§ **ИСХОДНЫЙ ТЕКСТ**
↓

49. Что же касается богатства, то Диоген полагает силу его не только в том, что оно служит как бы проводником к наслаждению и хорошему здоровью, но и в том, что оно “поддерживает” все это; по отношению же к добродетели и прочим искусствам (artes) богатство проявляет себя иначе: на пути к ним деньги могут служить проводниками, “поддерживать” же их не могут[496]; поэтому, если наслаждение и хорошее здоровье являются благом, богатство мы также должны назвать благом, но если мудрость является благом, из этого не следует, что мы должны причислять к благу также и богатство. И то, что благом не является, не может “поддерживать” то, что является благом; и по этой причине, так как познание и постижение вещей — из чего складываются искусства — вызывает побуждение (appetitio) к себе, богатство, коль скоро оно не есть благо, не может “поддерживать” никакое искусство[497].
50. Если мы и допустим это применительно к искусству, то в отношении добродетели дело обстоит иначе, потому что последняя нуждается в множестве размышлений и упражнений, чего не происходит в искусствах, а также потому, что добродетель заключает в себе устойчивость, прочность, неизменность всей жизни, чего мы не видим в искусствах.

↑

§ **СТРОКИ ДАННЫХ**

↓

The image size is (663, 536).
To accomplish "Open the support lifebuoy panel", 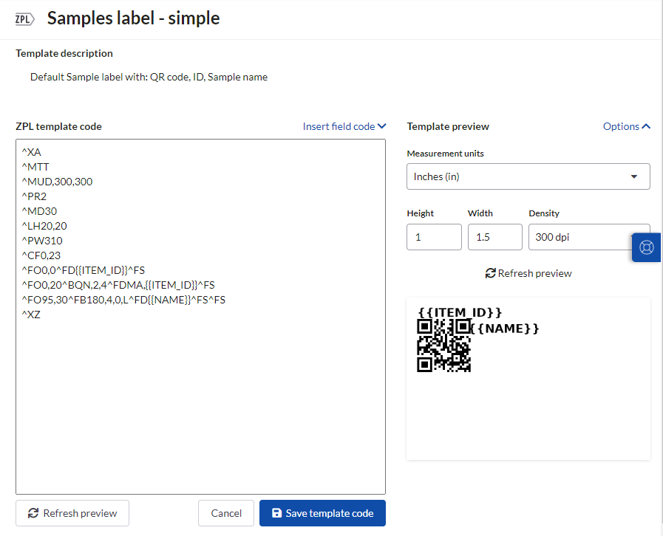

↑

§ **ЗАДАНИЕ**
Продолжите рассуждение о богатстве и добродетели, начав сразу после его последнего предложения.

§ **ОТВЕТ**
Далее разъясняется различие между вещами[498], и если бы мы стали отрицать наличие его, то все бы в нашей жизни смешалось, как это происходит у Аристона[499], и нельзя было бы найти какое-либо применение мудрости, так как среди всех вещей, имеющих отношение к устроению жизни, не существовало бы никакого различия и не было бы никакой необходимости в выборе. Поэтому, достаточно твердо установив, что только то является благом, что достойно, и только то является злом, что постыдно, они все же решили, что среди вещей, никак не определяющих счастливую или несчастную жизнь[500], тем не менее существуют какие-то различия, так что одно оказывается ценным, другое — наоборот, третье — безразличным[501].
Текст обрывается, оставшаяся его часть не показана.